The importance and future development of perturbed parameter ensembles in climate science

Climate model uncertainty has changed little over the past few decades despite advances in model complexity and resolution, extensive observational datasets, and considerable resources dedicated to model intercomparison and evaluation projects. In this presentation we review how perturbed parameter ensembles (PPEs) are helping to address this long-term uncertainty challenge. There have been around a hundred PPE studies across climate, weather, atmospheric chemistry, clouds and aerosols using process-based high-resolution models through to global-scale models. Over the last few years, the number of PPE studies has grown rapidly, as has the range of challenges that they are being applied to. Building on the successful applications of PPEs that have emerged over the last few years, we define several research priorities that would accelerate our understanding of model uncertainty and ultimately help to reduce it.

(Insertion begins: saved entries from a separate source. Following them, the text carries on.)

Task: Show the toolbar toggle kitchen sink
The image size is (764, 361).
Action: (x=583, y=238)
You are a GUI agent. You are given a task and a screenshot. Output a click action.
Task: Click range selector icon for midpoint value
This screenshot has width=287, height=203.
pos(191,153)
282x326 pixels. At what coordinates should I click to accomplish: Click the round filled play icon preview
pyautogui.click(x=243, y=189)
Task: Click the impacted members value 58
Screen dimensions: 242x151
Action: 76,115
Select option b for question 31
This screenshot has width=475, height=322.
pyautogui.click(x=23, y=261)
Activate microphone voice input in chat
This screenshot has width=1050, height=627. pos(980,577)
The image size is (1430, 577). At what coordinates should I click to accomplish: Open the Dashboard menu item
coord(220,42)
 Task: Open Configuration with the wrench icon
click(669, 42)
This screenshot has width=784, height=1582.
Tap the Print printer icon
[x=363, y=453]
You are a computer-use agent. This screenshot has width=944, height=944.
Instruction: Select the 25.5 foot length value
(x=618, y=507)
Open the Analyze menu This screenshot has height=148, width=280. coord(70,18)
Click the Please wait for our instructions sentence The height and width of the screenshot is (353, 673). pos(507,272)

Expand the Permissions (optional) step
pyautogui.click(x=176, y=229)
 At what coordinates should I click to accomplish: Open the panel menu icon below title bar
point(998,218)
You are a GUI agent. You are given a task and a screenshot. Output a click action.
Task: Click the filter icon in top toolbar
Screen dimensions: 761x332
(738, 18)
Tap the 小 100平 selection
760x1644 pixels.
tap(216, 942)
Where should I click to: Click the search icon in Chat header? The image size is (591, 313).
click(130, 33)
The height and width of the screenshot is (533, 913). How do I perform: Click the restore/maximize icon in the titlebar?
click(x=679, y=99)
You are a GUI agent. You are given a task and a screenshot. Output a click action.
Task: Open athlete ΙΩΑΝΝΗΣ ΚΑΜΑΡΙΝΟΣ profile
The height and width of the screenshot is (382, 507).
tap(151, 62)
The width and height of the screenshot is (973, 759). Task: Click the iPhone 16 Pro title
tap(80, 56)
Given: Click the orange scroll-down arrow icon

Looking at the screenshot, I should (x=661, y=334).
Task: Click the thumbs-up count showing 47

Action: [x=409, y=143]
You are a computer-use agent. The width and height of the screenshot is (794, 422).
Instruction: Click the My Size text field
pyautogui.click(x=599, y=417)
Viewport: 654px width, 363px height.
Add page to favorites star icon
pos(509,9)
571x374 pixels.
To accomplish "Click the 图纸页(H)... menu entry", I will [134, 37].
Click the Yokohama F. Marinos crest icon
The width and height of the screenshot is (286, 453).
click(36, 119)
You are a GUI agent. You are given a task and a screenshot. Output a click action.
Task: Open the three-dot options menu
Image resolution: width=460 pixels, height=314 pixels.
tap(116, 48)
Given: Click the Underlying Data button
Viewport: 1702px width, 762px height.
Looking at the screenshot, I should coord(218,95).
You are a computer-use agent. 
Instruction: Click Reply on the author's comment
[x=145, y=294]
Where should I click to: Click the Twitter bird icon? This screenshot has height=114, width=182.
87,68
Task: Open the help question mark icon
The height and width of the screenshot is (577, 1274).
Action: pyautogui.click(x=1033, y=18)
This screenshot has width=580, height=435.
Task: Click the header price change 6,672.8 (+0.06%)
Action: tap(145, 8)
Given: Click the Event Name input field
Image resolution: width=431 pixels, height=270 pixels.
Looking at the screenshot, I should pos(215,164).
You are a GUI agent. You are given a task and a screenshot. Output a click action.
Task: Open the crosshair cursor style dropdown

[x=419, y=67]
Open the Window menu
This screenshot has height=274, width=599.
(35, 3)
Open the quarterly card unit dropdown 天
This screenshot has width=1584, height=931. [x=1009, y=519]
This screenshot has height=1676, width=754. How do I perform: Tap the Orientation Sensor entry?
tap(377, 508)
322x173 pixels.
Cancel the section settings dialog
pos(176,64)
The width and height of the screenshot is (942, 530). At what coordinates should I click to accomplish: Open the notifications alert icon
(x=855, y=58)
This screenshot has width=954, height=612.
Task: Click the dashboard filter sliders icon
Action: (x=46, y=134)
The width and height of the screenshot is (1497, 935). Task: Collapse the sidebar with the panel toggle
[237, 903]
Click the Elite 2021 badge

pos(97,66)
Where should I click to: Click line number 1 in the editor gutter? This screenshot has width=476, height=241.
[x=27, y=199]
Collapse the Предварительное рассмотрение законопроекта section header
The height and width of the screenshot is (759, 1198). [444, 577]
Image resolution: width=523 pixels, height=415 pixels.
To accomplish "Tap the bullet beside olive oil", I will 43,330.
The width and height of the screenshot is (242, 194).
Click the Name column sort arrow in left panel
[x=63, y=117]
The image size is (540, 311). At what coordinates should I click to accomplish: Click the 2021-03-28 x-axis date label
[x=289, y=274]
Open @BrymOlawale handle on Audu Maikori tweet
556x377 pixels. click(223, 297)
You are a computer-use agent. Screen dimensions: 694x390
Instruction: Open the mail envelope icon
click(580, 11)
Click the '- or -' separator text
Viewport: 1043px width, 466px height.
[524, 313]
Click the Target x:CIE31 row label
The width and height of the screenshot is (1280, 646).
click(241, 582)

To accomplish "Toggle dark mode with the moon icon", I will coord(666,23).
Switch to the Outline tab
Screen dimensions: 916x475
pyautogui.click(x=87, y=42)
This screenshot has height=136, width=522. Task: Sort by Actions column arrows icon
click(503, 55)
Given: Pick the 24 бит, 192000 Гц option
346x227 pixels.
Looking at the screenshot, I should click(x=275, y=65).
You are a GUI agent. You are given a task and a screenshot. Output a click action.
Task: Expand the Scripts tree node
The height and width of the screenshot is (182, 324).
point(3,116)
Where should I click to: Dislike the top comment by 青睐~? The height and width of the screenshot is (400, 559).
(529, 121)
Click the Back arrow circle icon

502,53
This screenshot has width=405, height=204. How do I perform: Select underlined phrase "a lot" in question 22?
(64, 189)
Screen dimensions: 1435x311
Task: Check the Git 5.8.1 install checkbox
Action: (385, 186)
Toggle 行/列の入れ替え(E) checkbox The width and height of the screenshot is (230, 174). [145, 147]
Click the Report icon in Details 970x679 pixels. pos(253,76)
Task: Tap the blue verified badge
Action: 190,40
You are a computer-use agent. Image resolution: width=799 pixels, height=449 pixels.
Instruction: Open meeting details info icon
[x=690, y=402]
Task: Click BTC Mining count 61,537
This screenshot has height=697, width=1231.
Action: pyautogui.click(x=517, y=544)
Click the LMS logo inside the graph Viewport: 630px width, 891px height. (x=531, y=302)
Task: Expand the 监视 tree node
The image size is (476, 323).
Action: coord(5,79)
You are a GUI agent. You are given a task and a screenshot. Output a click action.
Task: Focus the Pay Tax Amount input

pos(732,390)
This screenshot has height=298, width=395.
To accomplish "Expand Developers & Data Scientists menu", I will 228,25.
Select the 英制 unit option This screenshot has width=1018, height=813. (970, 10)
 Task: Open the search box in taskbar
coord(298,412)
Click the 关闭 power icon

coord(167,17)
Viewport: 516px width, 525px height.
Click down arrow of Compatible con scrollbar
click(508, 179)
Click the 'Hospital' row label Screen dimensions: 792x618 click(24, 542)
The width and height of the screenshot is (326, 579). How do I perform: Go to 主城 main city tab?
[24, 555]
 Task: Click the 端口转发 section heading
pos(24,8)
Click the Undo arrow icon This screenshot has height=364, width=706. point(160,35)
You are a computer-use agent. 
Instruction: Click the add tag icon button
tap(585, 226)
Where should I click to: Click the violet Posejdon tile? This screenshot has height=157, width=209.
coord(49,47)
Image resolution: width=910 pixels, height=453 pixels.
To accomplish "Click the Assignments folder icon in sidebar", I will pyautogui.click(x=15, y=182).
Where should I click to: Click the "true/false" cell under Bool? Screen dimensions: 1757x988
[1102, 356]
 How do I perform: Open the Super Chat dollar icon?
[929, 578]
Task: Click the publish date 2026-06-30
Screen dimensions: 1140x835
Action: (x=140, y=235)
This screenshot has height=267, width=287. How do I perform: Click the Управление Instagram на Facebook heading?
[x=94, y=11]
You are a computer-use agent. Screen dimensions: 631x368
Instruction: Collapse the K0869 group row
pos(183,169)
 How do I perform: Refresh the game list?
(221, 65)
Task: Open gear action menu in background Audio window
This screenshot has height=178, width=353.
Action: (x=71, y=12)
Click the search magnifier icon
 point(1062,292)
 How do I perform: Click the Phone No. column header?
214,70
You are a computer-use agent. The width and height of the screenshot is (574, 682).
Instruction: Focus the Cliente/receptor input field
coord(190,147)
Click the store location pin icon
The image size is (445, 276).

Opportunities include:

• Providing robust uncertainty estimates and more fully characterizing the plausible spread in climate projections, which is vital to better communicate current knowledge to downstream science, impacts and decisions.
• Defining model development priorities by efficiently identifying model structural model deficiencies.

• Diagnosing the causes of inter-model spread within MIPs and to enable statistically rigorous multi-model constraint,
• Identifying new observations and new ways of using existing observations to provide tighter constraints on model uncertainty.
• Contributing to the development of parameterizations by disentangling complex processes and sensitivities across a hierarchy of models.

We also highlight how fully exploiting the potential of PPEs requires closer collaboration of the modelling and observational communities to address the particular challenges of using observations in model uncertainty quantification and constraint.